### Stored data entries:
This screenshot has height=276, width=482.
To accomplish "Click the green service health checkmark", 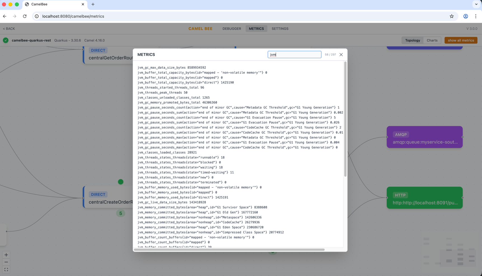I will (x=6, y=40).
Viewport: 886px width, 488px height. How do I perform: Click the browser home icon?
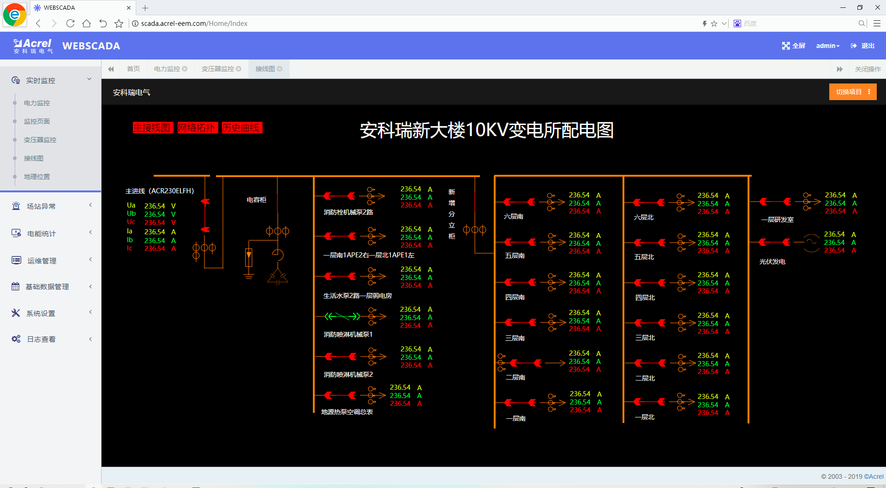(x=86, y=23)
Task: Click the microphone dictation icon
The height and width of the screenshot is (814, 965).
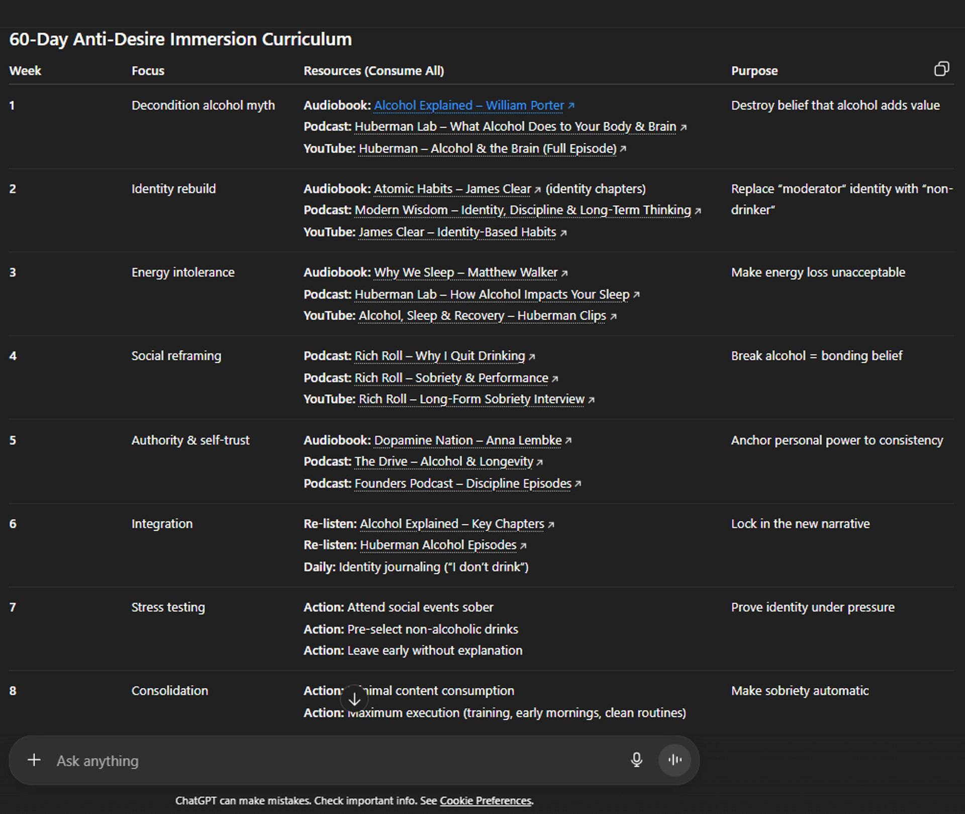Action: (636, 760)
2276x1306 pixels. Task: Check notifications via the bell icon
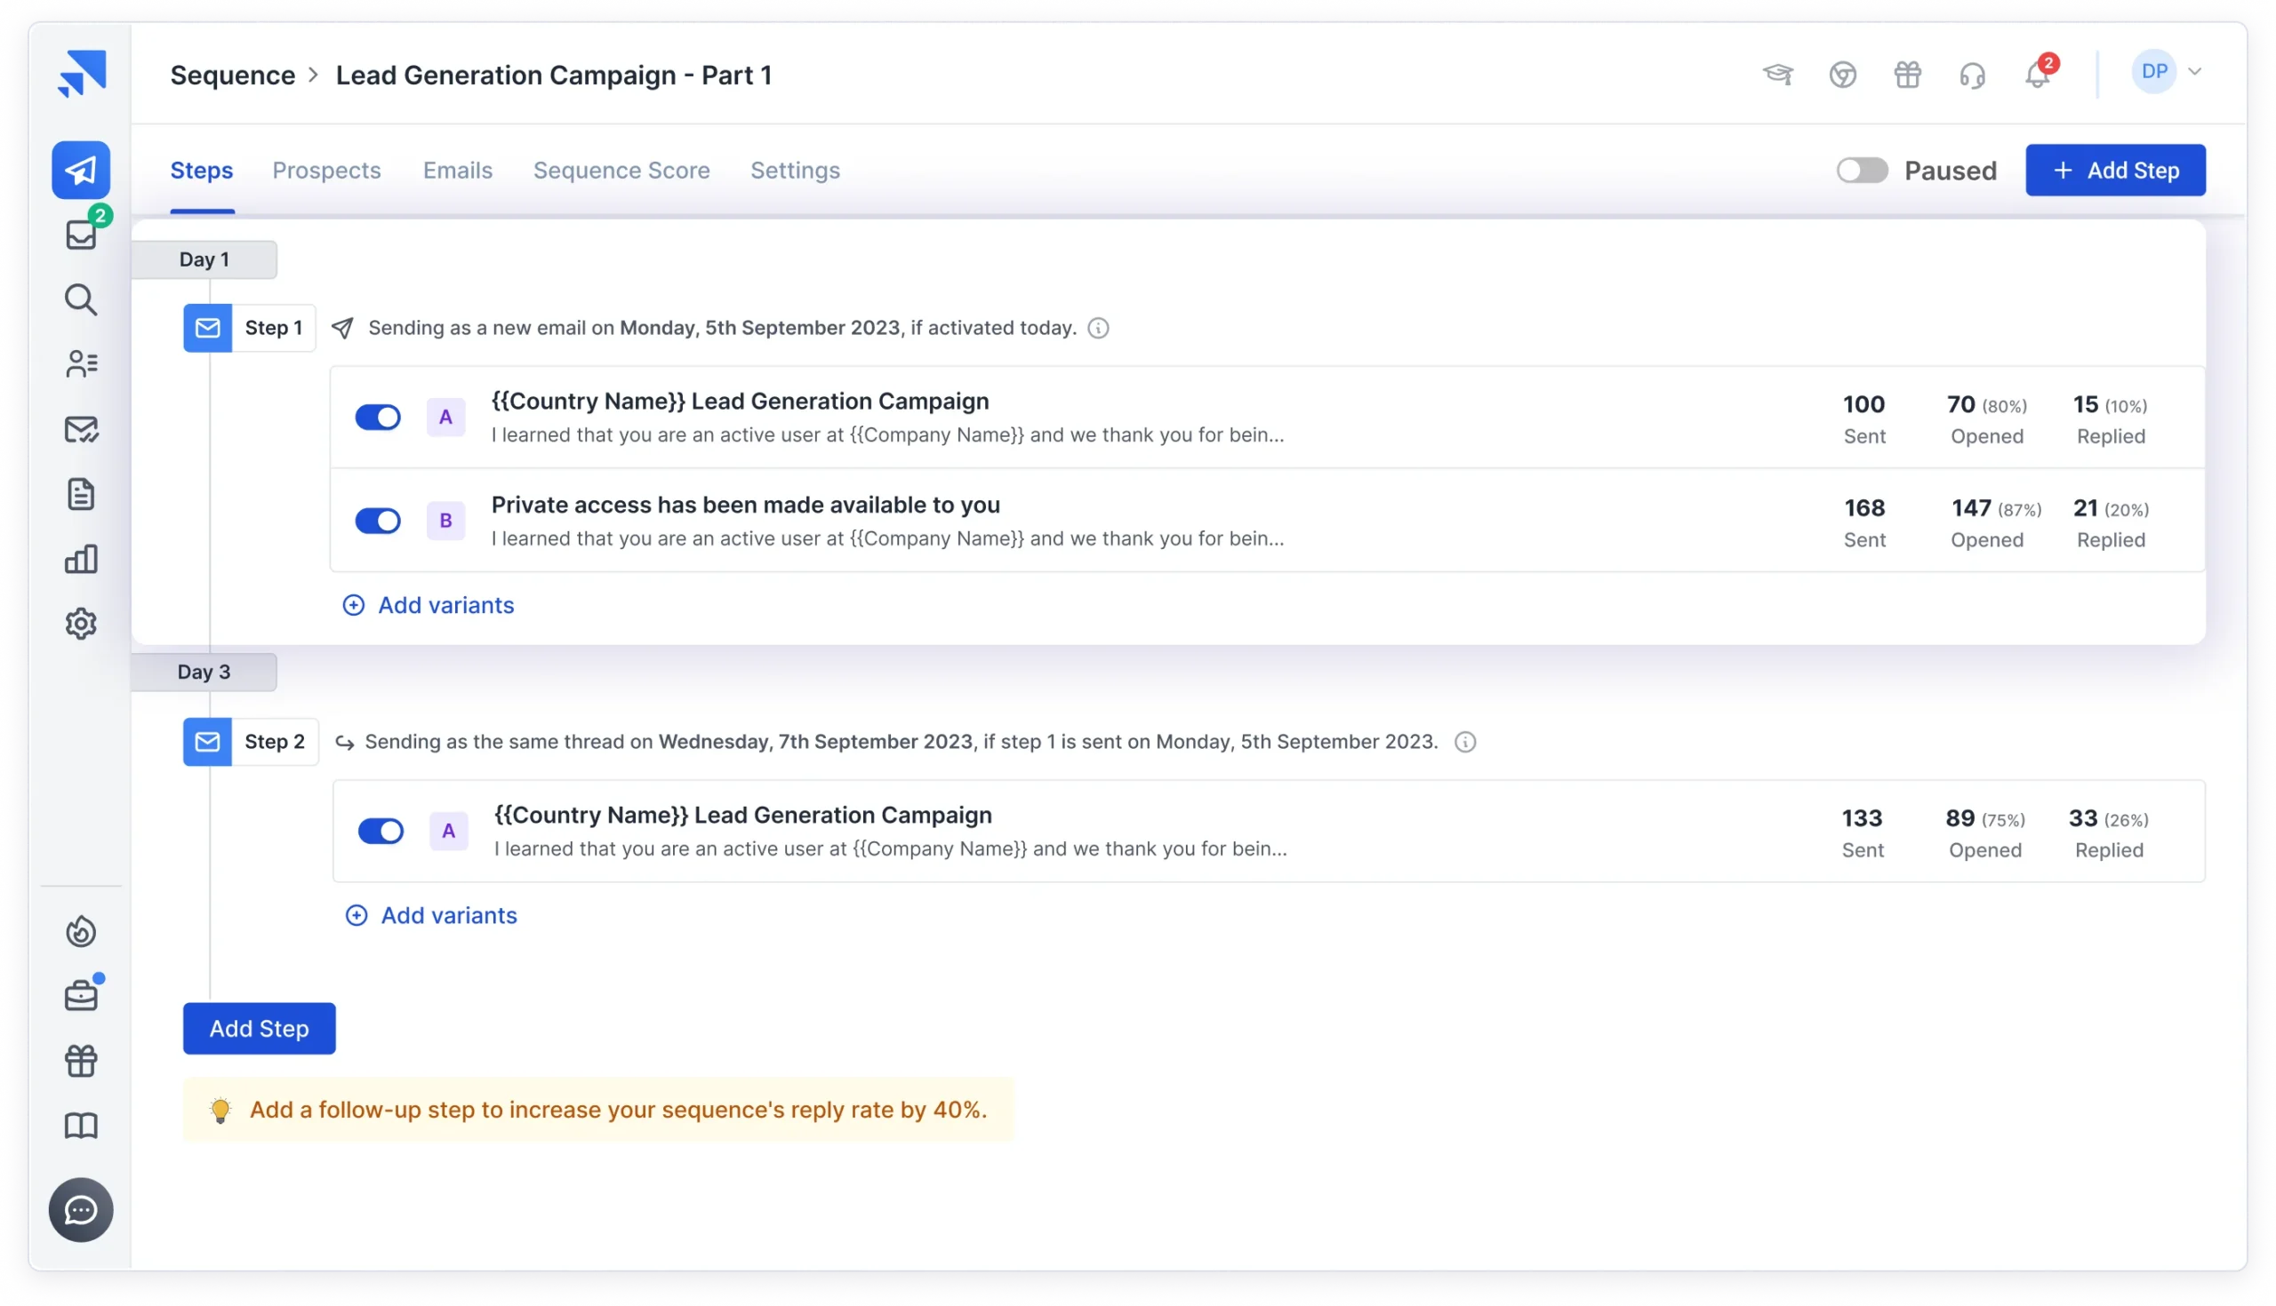(2035, 75)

### Exercise aim:
What must be output is the exact run of lines from the one holding "2276x1306 pixels. Task: Check" through the end of the entries above, both ends included, minus the pictures.

### Response box:
2276x1306 pixels. Task: Check notifications via the bell icon
(2035, 75)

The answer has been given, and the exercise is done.